■ WHAT TO DO:
Transcribe, word for word, the part of the passage on life's urge for survival that opens with the words containing "The essential difference" and closes with "to perpetuate itself.".

■ PAGE EXTRACT:

All life forms have one essential purpose: survival. This is even more important than reproduction. After all, babies and grannies are alive but don't reproduce. To be alive is more than passing genes along. To be alive is to want to remain alive. This is an essential difference between living creatures and other forms of material organization, such as stars or rocks.

These forms simply exist, passively allowing the unfolding of the physical processes that define their interactions with themselves and their surroundings. For rocks, it's a give and take with erosion; for stars, they withstand their gravitational imploding while there is enough fuel in their cores. There is no energy architecture, no planning to prolong what is inevitable.

The essential difference between the living and the non-living is the urge for preservation. Life is a form of material organization that strives to perpetuate itself.

The confusion with respect to the purpose of life shows up when we consider the amazing diversity of life forms. Given such richness and creativity, it's hard to accept that all of this is just the result of a purposeless accident, without any intention of creating ever-more-complex creatures. Things get worse when we learn that the history of life on Earth shows an increasing complexity.

■ EXERCISE DATA:
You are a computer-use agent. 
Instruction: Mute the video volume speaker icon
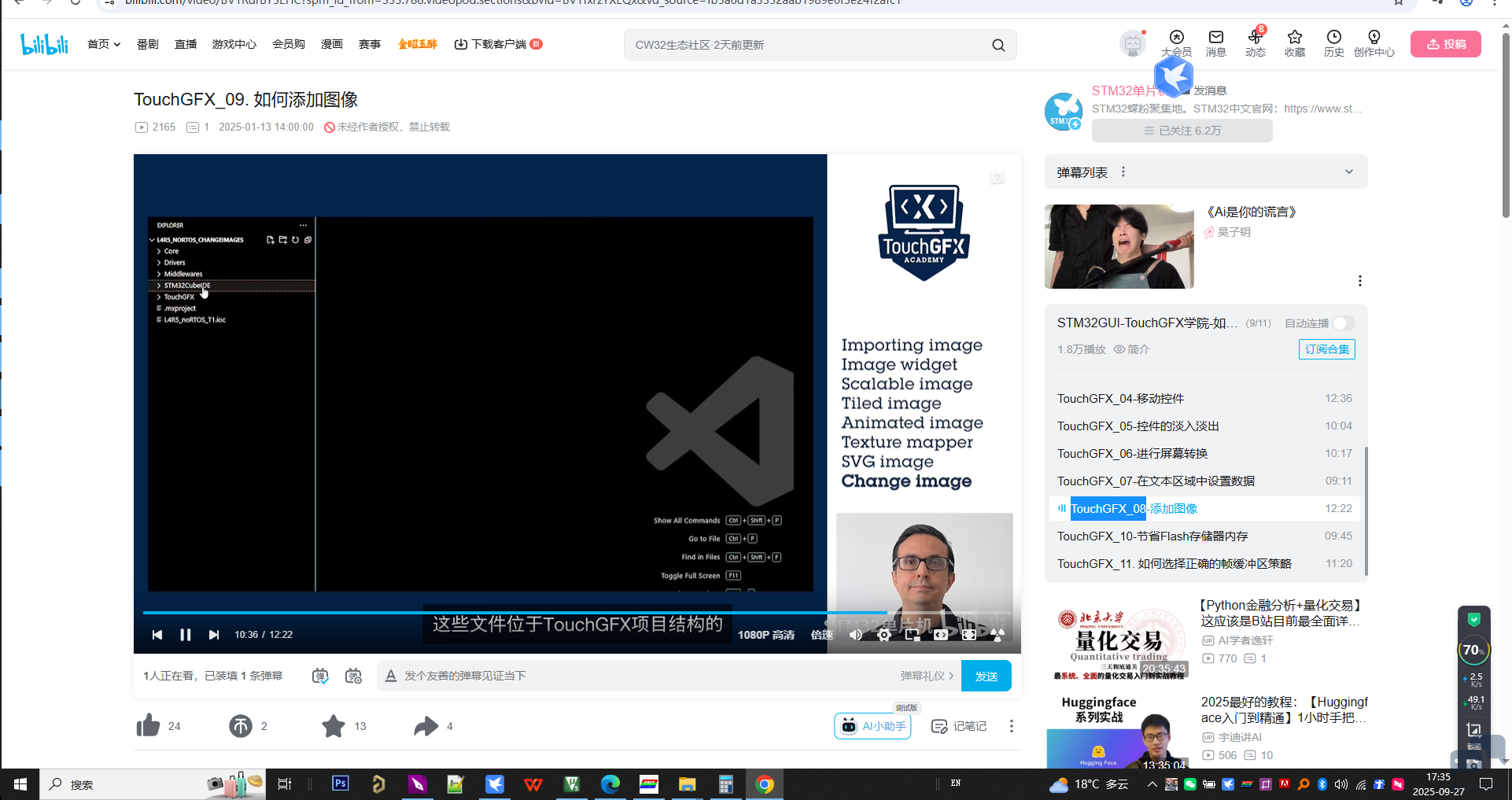[856, 635]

■ OUTPUT FOR THIS EXERCISE:
The essential difference between the living and the non-living is the urge for preservation. Life is a form of material organization that strives to perpetuate itself.